At last "differentiation" (for the customers) has become important. Even Business Model Innovation was highlighted, that warmed my heart!
So I can stop bitching about "best practices" and how that often can result in copy of competitor's processes and thus no differentiation at all. But still the new attitude clashes a tad with A1S as that seems to be rather rigid for many good reasons.
When I see that dichotomy I cannot but conclude that A1S will be a stepping stone towards something more customisable - from SaaS to SaaCS would be a natural future step.
The theme of Sapphire was "Business At The Speed Of Change".
We bloggers might be too creative, or even quarrelsome, but that sentence was mangled and rearranged over and over again to much laughter without any of us really understanding what it means! Any suggestions out there?
Software company, speed of change?
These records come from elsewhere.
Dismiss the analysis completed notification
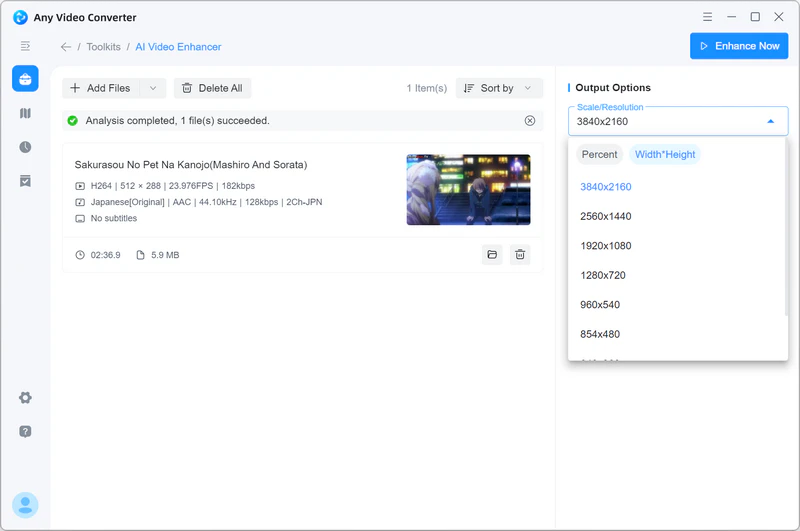click(530, 121)
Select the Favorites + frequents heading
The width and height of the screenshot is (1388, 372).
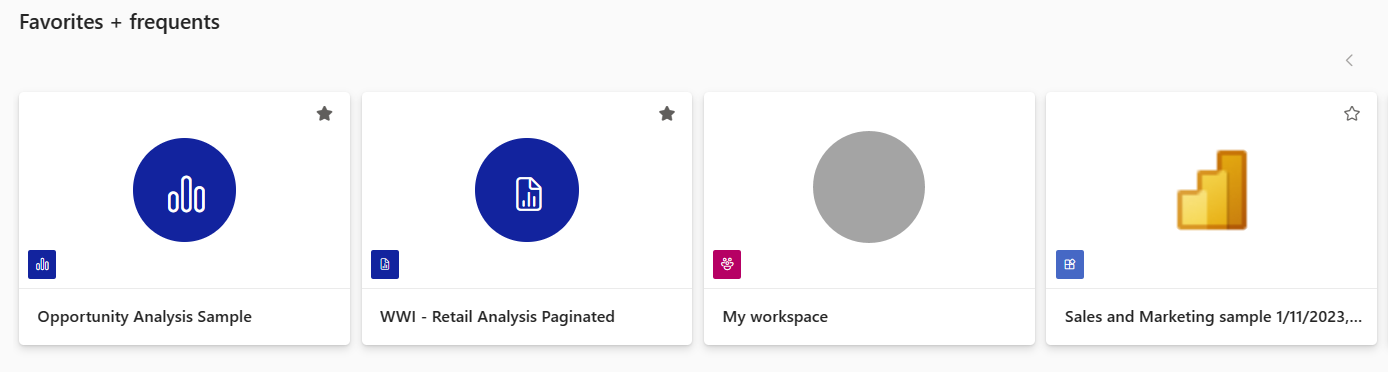click(x=120, y=22)
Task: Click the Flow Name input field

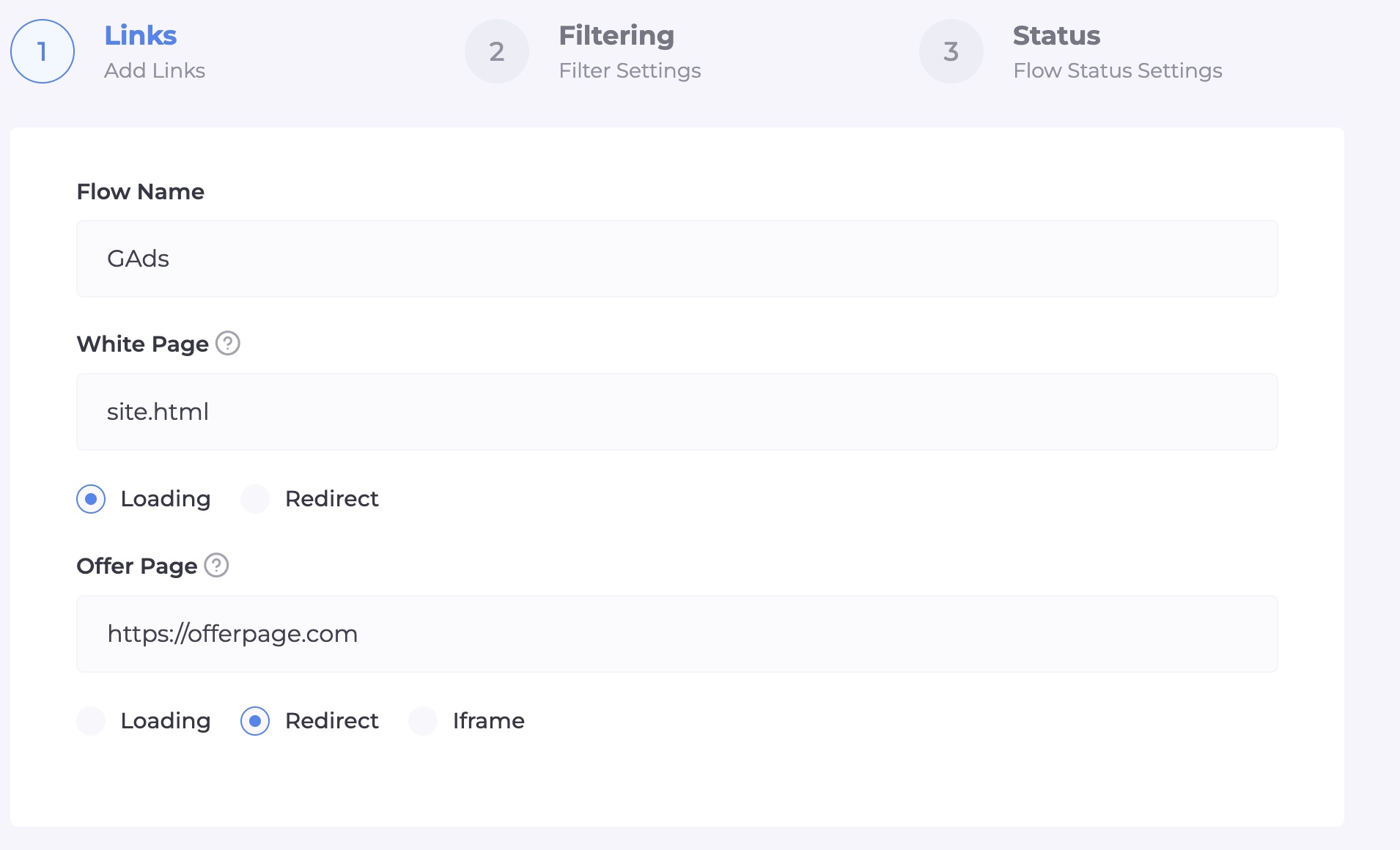Action: pyautogui.click(x=677, y=259)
Hmmm, must be reference to policy of quickly releasing many versions and updates so as to maximise cashflow.
Posted by: John Dodds | May 17, 2007 at 22:22
John, a good suggestion of course... for me it has a twang of "we just follow the changes", but does not fit reality either!
One of life's mysteries that one... :D
Posted by: sig | May 17, 2007 at 22:29
Sig - I thought it was the designers who ran the show at the auto companies supported by the outsourced engineers?
Posted by: Dennis Howlett | May 17, 2007 at 23:12
Dennis, interesting point as designers often are coupled close to the engineers or the marketing department.
Design as an intricate part of the functionality or as a result of market research and channel segmentation and target market and other analytics.
So either you get back seat leg space constrained by the need to have a perfect 50/50 weight balance (the 1 series I'm currently driving) or really practical cupholders. Some wants one, most wants all etc.
Suspect it's easier to add cupholders than shifting weight distribution - easier to add neat UIs than a solid back end - front end integration etc.